**WHAT YOU HAVE TO DO:**
Every entry that follows is to be duplicated exactly.
▼
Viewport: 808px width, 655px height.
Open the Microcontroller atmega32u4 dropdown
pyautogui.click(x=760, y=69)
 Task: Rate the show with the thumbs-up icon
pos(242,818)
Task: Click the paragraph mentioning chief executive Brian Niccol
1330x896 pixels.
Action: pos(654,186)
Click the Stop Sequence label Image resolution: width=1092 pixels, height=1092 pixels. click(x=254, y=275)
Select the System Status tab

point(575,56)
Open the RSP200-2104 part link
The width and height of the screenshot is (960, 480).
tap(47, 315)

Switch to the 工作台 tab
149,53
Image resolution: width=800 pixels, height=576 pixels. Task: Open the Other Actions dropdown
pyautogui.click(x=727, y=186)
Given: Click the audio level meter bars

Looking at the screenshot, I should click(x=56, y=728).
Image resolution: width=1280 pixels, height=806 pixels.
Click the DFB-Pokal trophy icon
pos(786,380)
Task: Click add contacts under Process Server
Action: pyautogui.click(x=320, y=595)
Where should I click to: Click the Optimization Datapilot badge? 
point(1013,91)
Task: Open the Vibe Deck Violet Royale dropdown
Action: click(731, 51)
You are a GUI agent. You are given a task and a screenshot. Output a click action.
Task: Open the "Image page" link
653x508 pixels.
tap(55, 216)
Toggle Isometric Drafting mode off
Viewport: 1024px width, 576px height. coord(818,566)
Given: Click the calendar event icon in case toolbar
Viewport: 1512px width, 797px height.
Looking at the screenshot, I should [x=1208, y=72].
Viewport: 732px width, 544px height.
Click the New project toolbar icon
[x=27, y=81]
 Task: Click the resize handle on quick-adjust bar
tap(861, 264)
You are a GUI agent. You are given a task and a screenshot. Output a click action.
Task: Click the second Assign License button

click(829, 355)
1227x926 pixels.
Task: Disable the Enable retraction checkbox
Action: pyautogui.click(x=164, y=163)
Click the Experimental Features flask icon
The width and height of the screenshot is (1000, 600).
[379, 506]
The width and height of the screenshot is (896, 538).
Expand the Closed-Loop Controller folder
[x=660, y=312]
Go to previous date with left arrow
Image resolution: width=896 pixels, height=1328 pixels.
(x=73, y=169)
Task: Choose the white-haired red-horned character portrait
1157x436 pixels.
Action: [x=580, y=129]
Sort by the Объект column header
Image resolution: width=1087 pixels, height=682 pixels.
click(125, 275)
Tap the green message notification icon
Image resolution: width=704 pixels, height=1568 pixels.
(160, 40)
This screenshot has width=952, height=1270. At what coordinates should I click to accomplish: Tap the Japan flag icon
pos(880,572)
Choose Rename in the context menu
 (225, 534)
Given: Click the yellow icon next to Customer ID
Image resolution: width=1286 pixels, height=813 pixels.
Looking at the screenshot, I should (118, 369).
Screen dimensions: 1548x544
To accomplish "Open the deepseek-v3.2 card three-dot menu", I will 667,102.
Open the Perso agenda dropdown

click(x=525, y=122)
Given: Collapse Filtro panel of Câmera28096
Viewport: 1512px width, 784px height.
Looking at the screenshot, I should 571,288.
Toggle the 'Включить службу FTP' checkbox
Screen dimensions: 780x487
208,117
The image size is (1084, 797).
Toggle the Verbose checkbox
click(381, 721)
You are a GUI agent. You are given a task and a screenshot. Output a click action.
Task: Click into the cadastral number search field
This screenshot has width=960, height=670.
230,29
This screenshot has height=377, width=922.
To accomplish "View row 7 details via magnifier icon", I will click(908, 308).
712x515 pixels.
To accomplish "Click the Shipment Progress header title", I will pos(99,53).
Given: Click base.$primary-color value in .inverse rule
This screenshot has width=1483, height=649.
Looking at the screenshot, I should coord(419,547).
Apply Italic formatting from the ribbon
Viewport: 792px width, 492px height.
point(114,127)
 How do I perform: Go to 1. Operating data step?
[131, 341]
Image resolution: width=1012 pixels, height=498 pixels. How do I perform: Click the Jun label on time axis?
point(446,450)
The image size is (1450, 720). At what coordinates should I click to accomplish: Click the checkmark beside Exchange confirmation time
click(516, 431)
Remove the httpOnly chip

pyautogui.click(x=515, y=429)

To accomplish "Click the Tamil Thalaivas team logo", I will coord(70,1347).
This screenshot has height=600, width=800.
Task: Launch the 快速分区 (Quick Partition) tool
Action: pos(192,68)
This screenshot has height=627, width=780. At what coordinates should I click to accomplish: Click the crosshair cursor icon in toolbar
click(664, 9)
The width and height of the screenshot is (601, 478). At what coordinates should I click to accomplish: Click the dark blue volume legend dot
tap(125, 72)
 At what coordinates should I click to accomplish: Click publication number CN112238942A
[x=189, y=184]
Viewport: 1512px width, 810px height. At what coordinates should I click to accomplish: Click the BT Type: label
▲
**EXERCISE ANSWER:**
Viewport: 808px width, 655px height.
Open the Microcontroller atmega32u4 dropdown
pyautogui.click(x=760, y=69)
 Task: Rate the show with the thumbs-up icon
pos(242,818)
Task: Click the paragraph mentioning chief executive Brian Niccol
1330x896 pixels.
Action: pos(654,186)
Click the Stop Sequence label Image resolution: width=1092 pixels, height=1092 pixels. click(x=254, y=275)
Select the System Status tab

point(575,56)
Open the RSP200-2104 part link
The width and height of the screenshot is (960, 480).
tap(47, 315)

Switch to the 工作台 tab
149,53
Image resolution: width=800 pixels, height=576 pixels. Task: Open the Other Actions dropdown
pyautogui.click(x=727, y=186)
Given: Click the audio level meter bars

Looking at the screenshot, I should click(x=56, y=728).
Image resolution: width=1280 pixels, height=806 pixels.
Click the DFB-Pokal trophy icon
pos(786,380)
Task: Click add contacts under Process Server
Action: pyautogui.click(x=320, y=595)
Where should I click to: Click the Optimization Datapilot badge? 
point(1013,91)
Task: Open the Vibe Deck Violet Royale dropdown
Action: click(731, 51)
You are a GUI agent. You are given a task and a screenshot. Output a click action.
Task: Open the "Image page" link
653x508 pixels.
tap(55, 216)
Toggle Isometric Drafting mode off
Viewport: 1024px width, 576px height. coord(818,566)
Given: Click the calendar event icon in case toolbar
Viewport: 1512px width, 797px height.
Looking at the screenshot, I should [x=1208, y=72].
Viewport: 732px width, 544px height.
Click the New project toolbar icon
[x=27, y=81]
 Task: Click the resize handle on quick-adjust bar
tap(861, 264)
You are a GUI agent. You are given a task and a screenshot. Output a click action.
Task: Click the second Assign License button

click(829, 355)
1227x926 pixels.
Task: Disable the Enable retraction checkbox
Action: pyautogui.click(x=164, y=163)
Click the Experimental Features flask icon
The width and height of the screenshot is (1000, 600).
[379, 506]
The width and height of the screenshot is (896, 538).
Expand the Closed-Loop Controller folder
[x=660, y=312]
Go to previous date with left arrow
Image resolution: width=896 pixels, height=1328 pixels.
(x=73, y=169)
Task: Choose the white-haired red-horned character portrait
1157x436 pixels.
Action: [x=580, y=129]
Sort by the Объект column header
Image resolution: width=1087 pixels, height=682 pixels.
click(125, 275)
Tap the green message notification icon
Image resolution: width=704 pixels, height=1568 pixels.
(160, 40)
This screenshot has width=952, height=1270. At what coordinates should I click to accomplish: Tap the Japan flag icon
pos(880,572)
Choose Rename in the context menu
 (225, 534)
Given: Click the yellow icon next to Customer ID
Image resolution: width=1286 pixels, height=813 pixels.
Looking at the screenshot, I should (118, 369).
Screen dimensions: 1548x544
To accomplish "Open the deepseek-v3.2 card three-dot menu", I will 667,102.
Open the Perso agenda dropdown

click(x=525, y=122)
Given: Collapse Filtro panel of Câmera28096
Viewport: 1512px width, 784px height.
Looking at the screenshot, I should 571,288.
Toggle the 'Включить службу FTP' checkbox
Screen dimensions: 780x487
208,117
The image size is (1084, 797).
Toggle the Verbose checkbox
click(381, 721)
You are a GUI agent. You are given a task and a screenshot. Output a click action.
Task: Click into the cadastral number search field
This screenshot has width=960, height=670.
230,29
This screenshot has height=377, width=922.
To accomplish "View row 7 details via magnifier icon", I will click(908, 308).
712x515 pixels.
To accomplish "Click the Shipment Progress header title", I will pos(99,53).
Given: Click base.$primary-color value in .inverse rule
This screenshot has width=1483, height=649.
Looking at the screenshot, I should coord(419,547).
Apply Italic formatting from the ribbon
Viewport: 792px width, 492px height.
point(114,127)
 How do I perform: Go to 1. Operating data step?
[131, 341]
Image resolution: width=1012 pixels, height=498 pixels. How do I perform: Click the Jun label on time axis?
point(446,450)
The image size is (1450, 720). At what coordinates should I click to accomplish: Click the checkmark beside Exchange confirmation time
click(516, 431)
Remove the httpOnly chip

pyautogui.click(x=515, y=429)

To accomplish "Click the Tamil Thalaivas team logo", I will coord(70,1347).
This screenshot has height=600, width=800.
Task: Launch the 快速分区 (Quick Partition) tool
Action: pos(192,68)
This screenshot has height=627, width=780. At what coordinates should I click to accomplish: Click the crosshair cursor icon in toolbar
click(664, 9)
The width and height of the screenshot is (601, 478). At what coordinates should I click to accomplish: Click the dark blue volume legend dot
tap(125, 72)
 At what coordinates should I click to accomplish: Click publication number CN112238942A
[x=189, y=184]
Viewport: 1512px width, 810px height. At what coordinates should I click to accomplish: Click the BT Type: label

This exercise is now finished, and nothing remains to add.